Re: [RFC] new SYSCALL_DEFINE/COMPAT_SYSCALL_DEFINE wrappers
From: Al Viro <viro@ZenIV.linux.org.uk>
Date: 2018-03-26 03:48:01
Also in:
linux-arch, linux-mips, linux-s390, lkml, sparclinux
On Mon, Mar 26, 2018 at 01:40:17AM +0100, Al Viro wrote:
Kinda-sorta part: * asmlinkage_protect is taken out for now, so m68k has problems. * syscalls that run out of 6 slots barf violently. For mips it's wrong (there we have 8 slots); for stuff like arm and ppc it's right, but it means that things like e.g. compat sync_file_range() should not even be compiled on those. __ARCH_WANT_SYS_SYNC_FILE_RANGE, presumably... In any case, we *can't* do pt_regs-based wrappers for those syscalls on such architectures, so ifdefs around those puppies are probably the right thing to do. * s390 macrology in compat_wrapper.c not even touched; it needs a trivial update to keep working (__MAP callbacks take an extra argument, unused for those users). * sys_... and compat_sys_... aliases are unchanged; if we kill direct callers, we can trivially rename SyS##name and compat_SyS##name to sys##name and compat_sys##name and get rid of aliases.

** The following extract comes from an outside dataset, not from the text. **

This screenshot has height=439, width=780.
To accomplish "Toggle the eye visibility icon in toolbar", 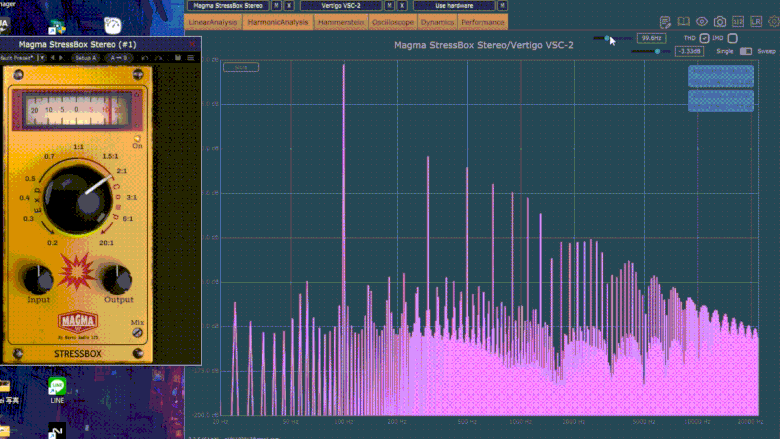I will 701,21.
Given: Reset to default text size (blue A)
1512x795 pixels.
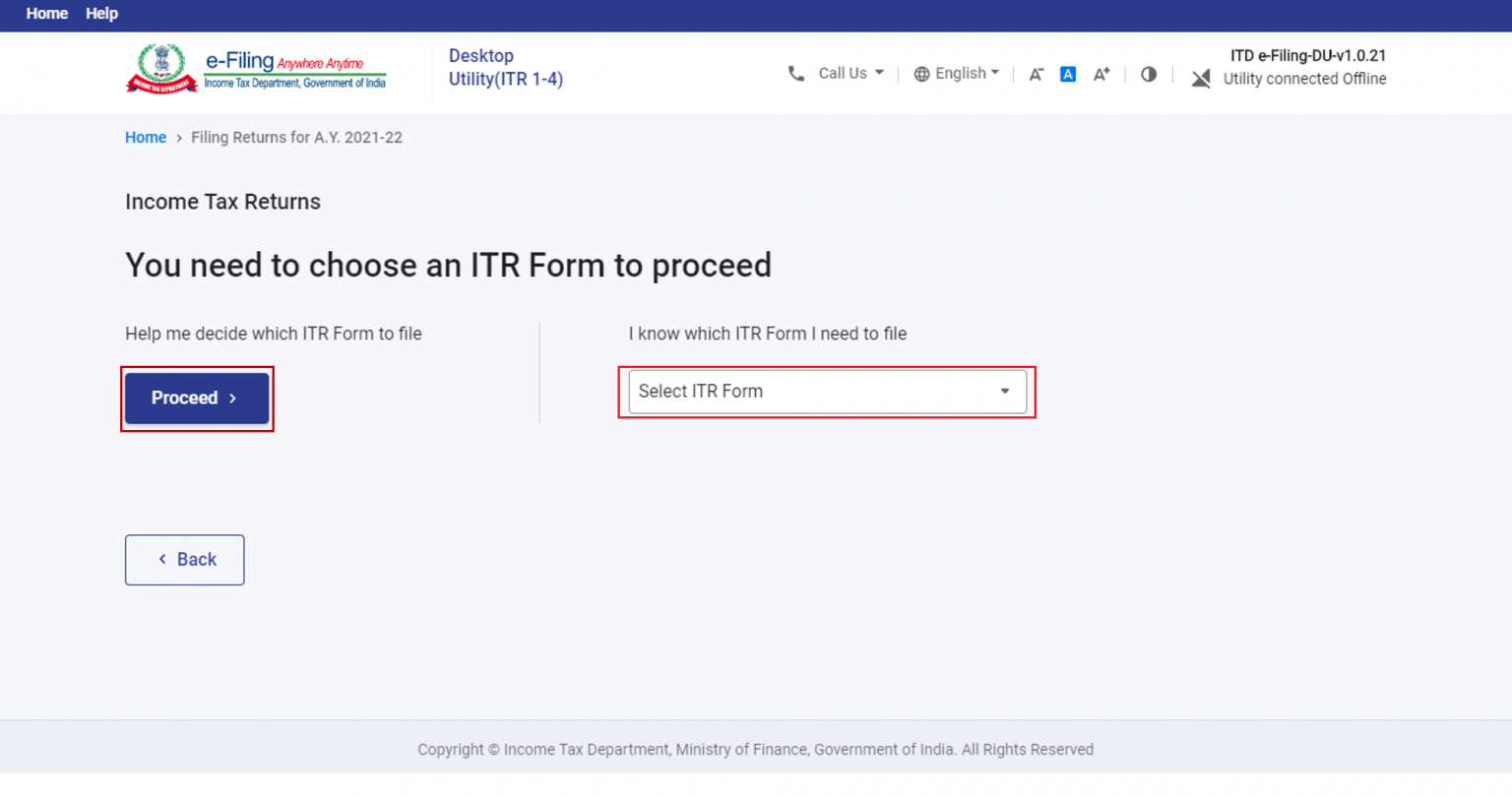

* mips n32 and x86 x32 can become an extra source of headache.
That actually applies to any plans of passing struct pt_regs *. As it
is, e.g. syscall 515 on amd64 is compat_sys_readv(). Dispatched via
this:
/*
* NB: Native and x32 syscalls are dispatched from the same
* table. The only functional difference is the x32 bit in
* regs->orig_ax, which changes the behavior of some syscalls.
*/
if (likely((nr & __SYSCALL_MASK) < NR_syscalls)) {
nr = array_index_nospec(nr & __SYSCALL_MASK, NR_syscalls);
regs->ax = sys_call_table[nr](
regs->di, regs->si, regs->dx,
regs->r10, regs->r8, regs->r9);
}
Now, syscall 145 via 32bit call is *also* compat_sys_readv(), dispatched
via
nr = array_index_nospec(nr, IA32_NR_syscalls);
/*
* It's possible that a 32-bit syscall implementation
* takes a 64-bit parameter but nonetheless assumes that
* the high bits are zero. Make sure we zero-extend all
* of the args.
*/
regs->ax = ia32_sys_call_table[nr](
(unsigned int)regs->bx, (unsigned int)regs->cx,
(unsigned int)regs->dx, (unsigned int)regs->si,
(unsigned int)regs->di, (unsigned int)regs->bp);
Right now it works - we call the same function, passing it arguments picked
from different set of registers (di/si/dx in x32 case, bx/cx/dx in i386 one).
But if we switch to passing struct pt_regs * and have the wrapper fetch
regs->{bx,cx,dx}, we have a problem. It won't work for both entry points.
IMO it's a good reason to have dispatcher(s) handle extraction from pt_regs
and let the wrapper deal with the resulting 6 u64 or 6 u32, normalizing
them and arranging them into arguments expected by syscall body.
Linus, Dominik - how do you plan dealing with that fun? Regardless of the
way we generate the glue, the issue remains. We can't get the same
struct pt_regs *-taking function for both; we either need to produce
a separate chunk of glue for each compat_sys_... involved (either making
COMPAT_SYSCALL_DEFINE generate both, or having duplicate X32_SYSCALL_DEFINE
for each of those COMPAT_SYSCALL_DEFINE - with identical body, at that)
or we need to have the registers-to-slots mapping done in dispatcher...